For each variable, its component in the gradient is set to 1 and the rest to zero. This is the result of the function $f(\vec{x})$, of which we only know that it depends on these 6 variable (therefore the gradient of each variable has 6 components). Thus, we need to tell audito, the component of the gradient that belongs to each variable and set it to 1. The following fortran code initializes the gradients of each of the variables.

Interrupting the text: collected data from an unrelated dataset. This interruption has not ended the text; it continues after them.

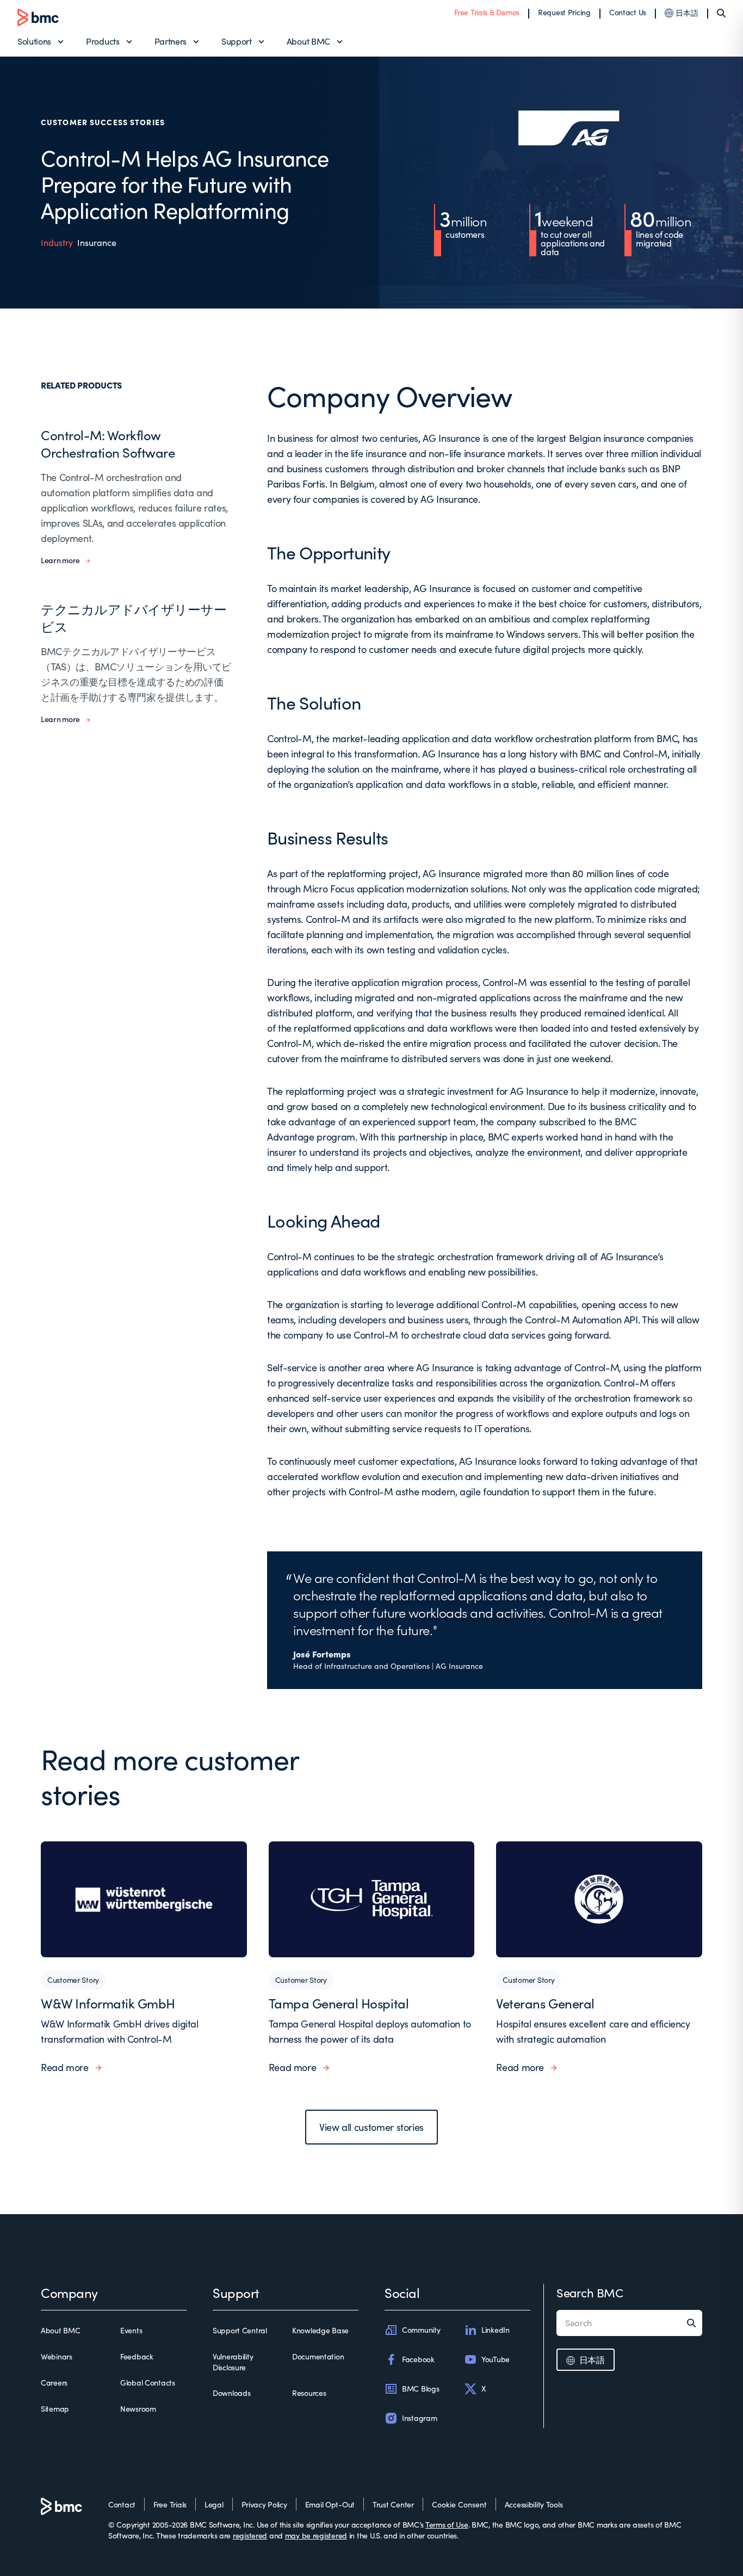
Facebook (418, 2359)
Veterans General (545, 2003)
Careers (54, 2382)
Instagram (419, 2418)
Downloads (231, 2393)
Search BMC (589, 2292)
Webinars (56, 2356)
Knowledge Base (320, 2330)
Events (131, 2330)
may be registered (316, 2535)
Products (102, 41)
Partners (170, 41)
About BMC (308, 41)
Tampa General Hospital (338, 2003)
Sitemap (55, 2409)
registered (250, 2535)
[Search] (721, 13)
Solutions (34, 41)
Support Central (240, 2330)
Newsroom (138, 2409)
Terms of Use (446, 2524)
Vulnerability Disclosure (233, 2361)
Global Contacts (147, 2382)
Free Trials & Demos (486, 12)
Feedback (136, 2356)
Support (236, 41)
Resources (309, 2393)
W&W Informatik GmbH (108, 2003)
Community (421, 2330)
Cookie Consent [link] (459, 2504)
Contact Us (627, 12)
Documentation (318, 2356)
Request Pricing (564, 12)
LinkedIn (495, 2330)
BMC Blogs (420, 2388)
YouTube (495, 2359)
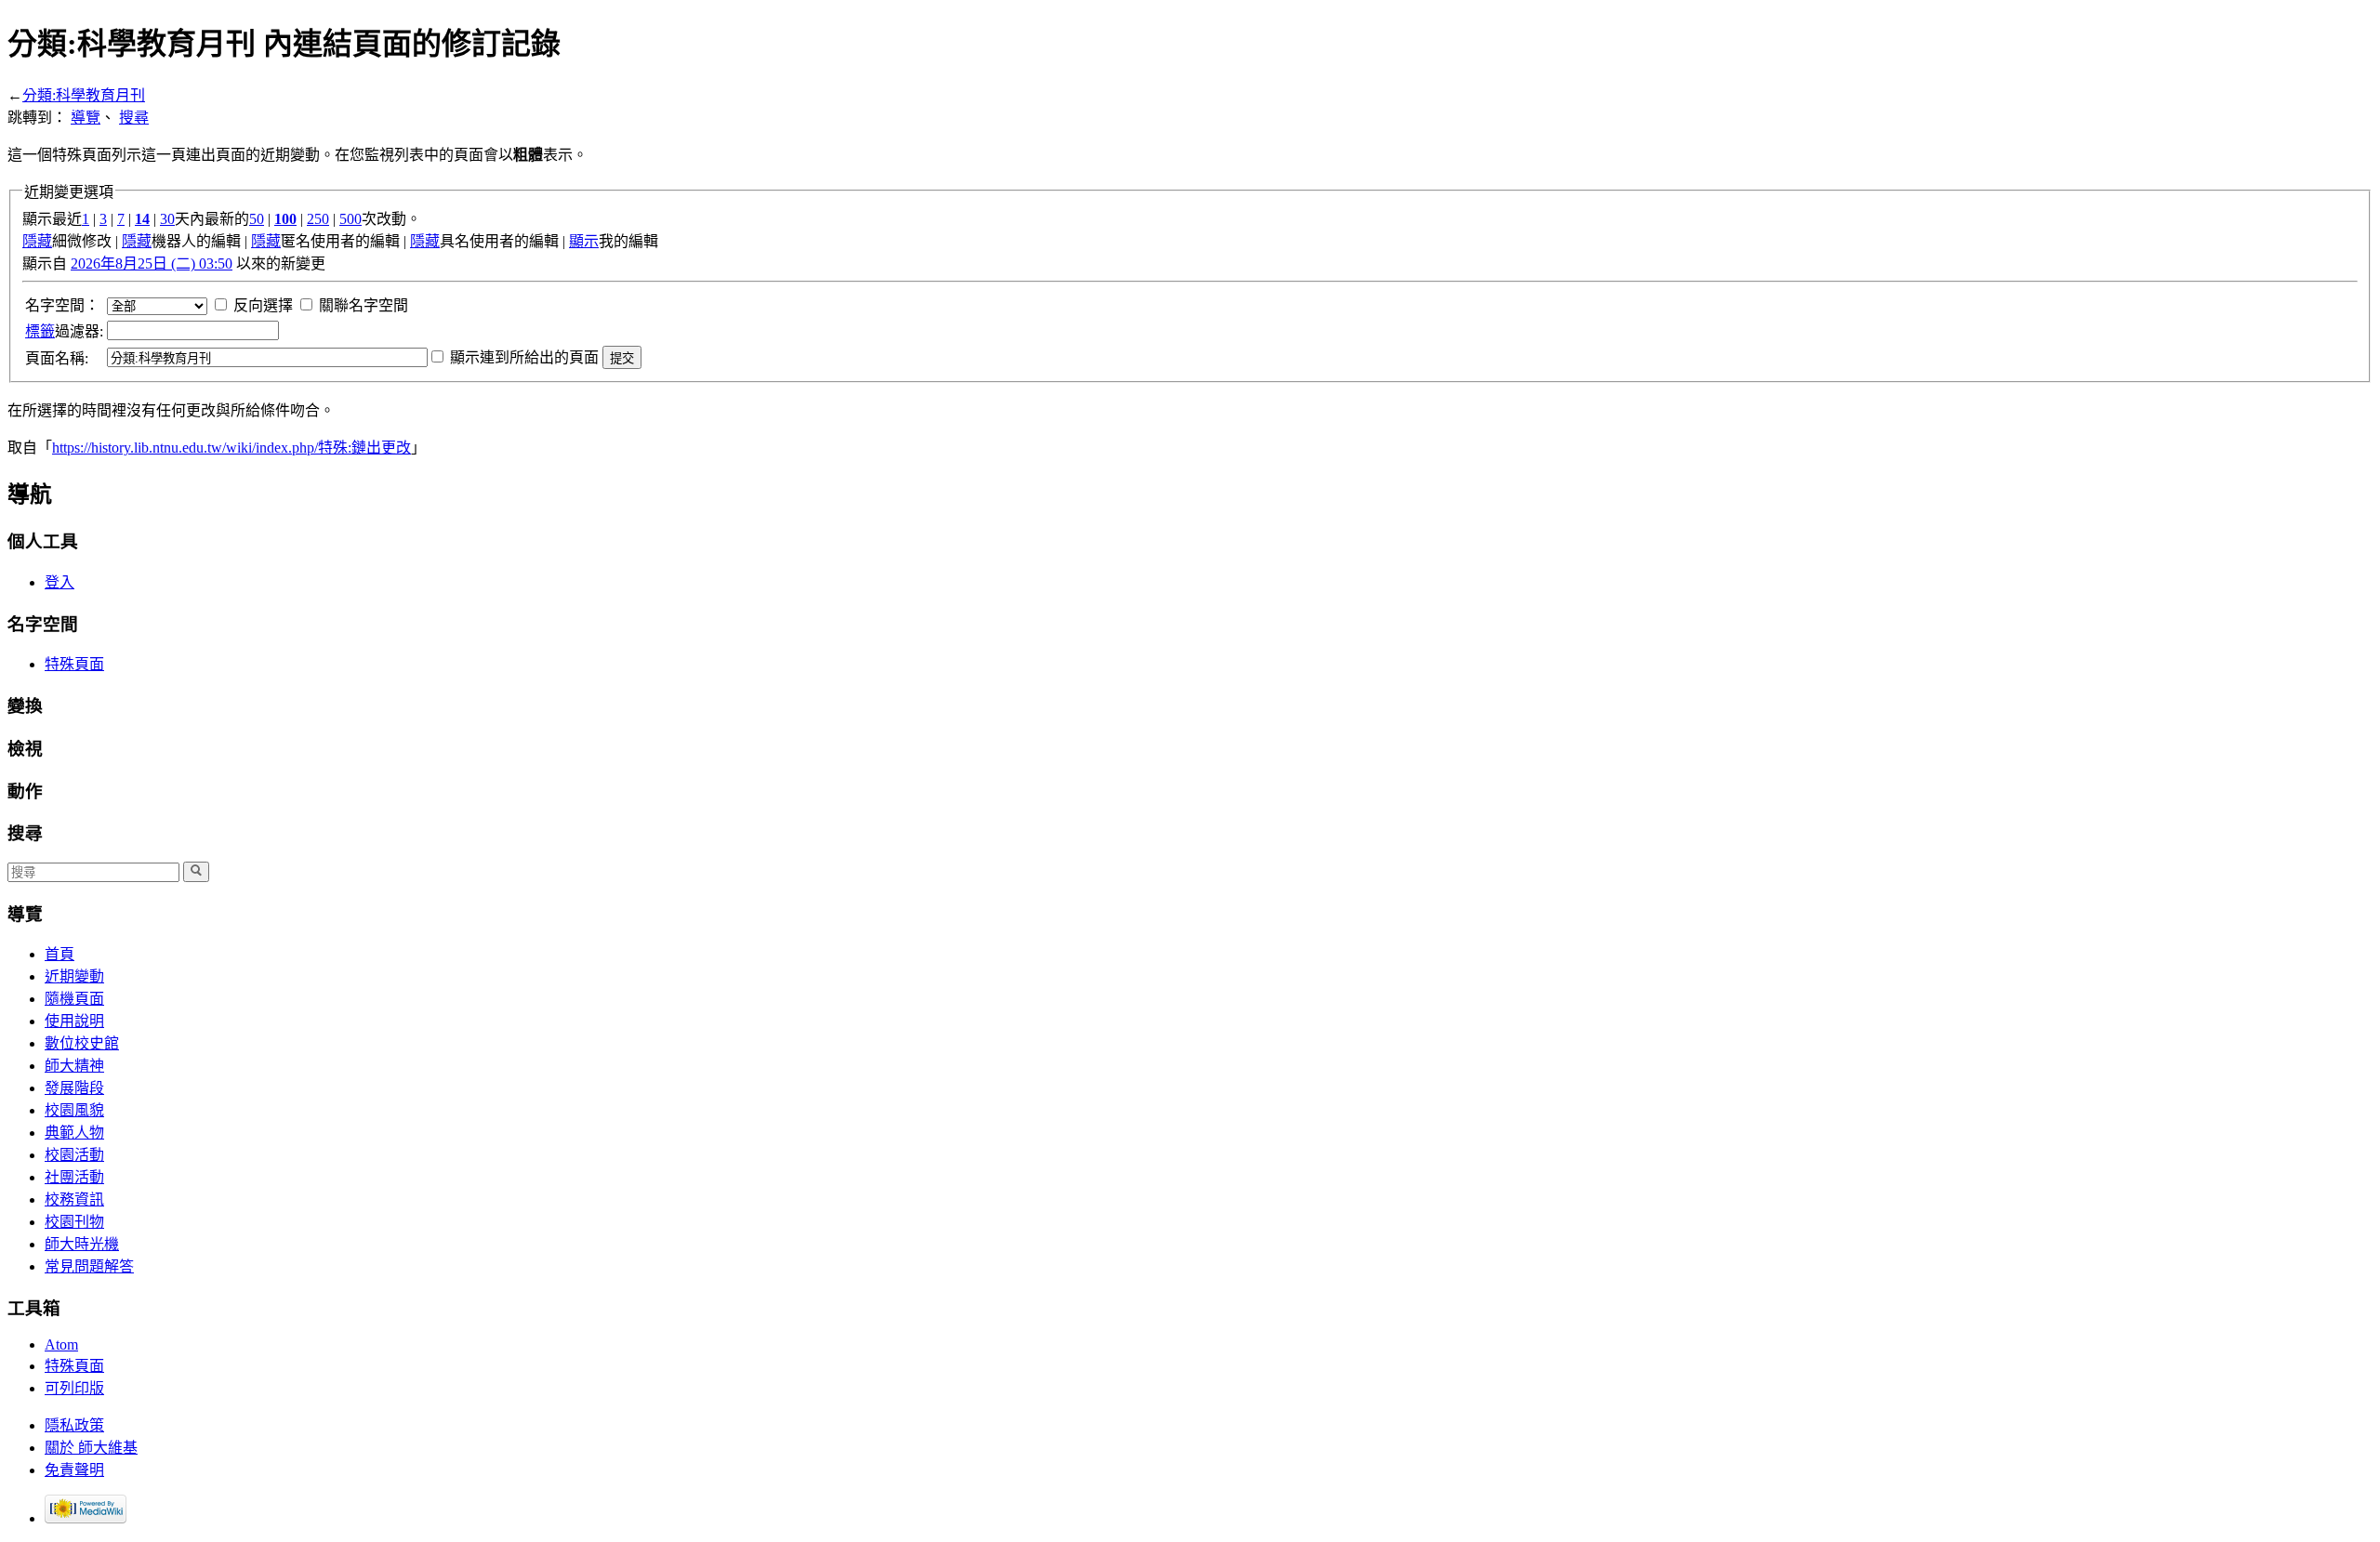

iniGrad = 0._r8 !Has size 6

do i = 1, SIZE(x)
    iniGrad(i) = 1._r8
    x(i) = FG_t(0._r8, iniGrad) !x has size 6 and represents the positons vector (type(FG_t) :: x(6))
    iniGrad = 0._r8
end do

Now we can set each coordinate with $x_1$%f = 1.23 and so on. Once this is done we can define our function $f(\vec{x})$ and printout the results:

type(FG_t)  :: f

f = SQRT((x1-x2)**2 + (y1-y2)**2 + (z1-z2)**2)
f%print()

For the FG_t type, this print the function value and its gradient (for FGH_t and FGL_t it also prints the Hessian and Laplacian respectively)

value:

$f$

gradient:

$\left(\frac{f(\vec{x})}{x_1}, \frac{f(\vec{x})}{y_1}, \frac{f(\vec{x})}{z_1}, \frac{f(\vec{x})}{x_2}, \frac{f(\vec{x})}{y_2}, \frac{f(\vec{x})}{z_2}\right)^\text{T}$

If you want to use FGH_t or FGL_t you need to initialize the Hessian to all zeroes or the Laplacian to 0:

FGH_t:

iniGrad = 0._r8 !Has size 6
iniHess = 0._r8 !Has size 6x6

do i = 1, SIZE(x)
    iniGrad(i) = 1._r8
    x(i) = FGH_t(0._r8, iniGrad, iniHess) !x has size 6 and represents the positons vector (type(FGH_t) :: x(6))
    iniGrad = 0._r8
end do

FGL_t:

iniGrad = 0._r8 !Has size 6

do i = 1, SIZE(x)
    iniGrad(i) = 1._r8
    x(i) = FGL_t(0._r8, iniGrad, 0._r8) !x has size 6 and represents the positons vector (type(FGL_t) :: x(6))
    iniGrad = 0._r8
end do

There are examples for each type. They will be explained in the next section.

Examples

3 Examples are included, one for the FG module (value and gradient), one for the FGL module (value, gradient, and Laplacian), and one for the FGH module (value, gradient, and Hessian). The Example code is the optimization of Lennard-Jones clusters and it is commented. If you wish to use the modules for your own code, you will understand how to use it by reading the comments in the examples codes. In order to compile the examples use the following command (compiler (latest version): ifort, ifx, or gfortran; module: FG_m.F90, FGL_m.F90, FGH_m.F90; Example: ExampleFG.f90, ExampleFGL.f90, ExampleFGH.f90; Mathlibrary: -qmkl, -llapack):

<compiler> <module> <Example> <Mathlibrary>

Examples:

ifort FGH_m.F90 ExampleFGH.f90 -qmkl
ifx FGH_m.F90 ExampleFGH.f90 -qmkl
gfortran FGH_m.F90 ExampleFGH.f90 -llapack

No other compilers have been tested, so use them at your own risk!

Remarks

This program is work in progress! The code has been tested by myself, however there is the possibility of wrong results! If there are any bugs or questions about the code and/or how to use it, feel free to write me.

NEW Release v0.2.0:

  1. The FG_t type is now approximately 3 times faster, FGH_t, and FGL_t also are significantly faster!
  2. Use of the c preprocessor to shorten the code and to facilitate editing it.
  3. Implementation of new operations.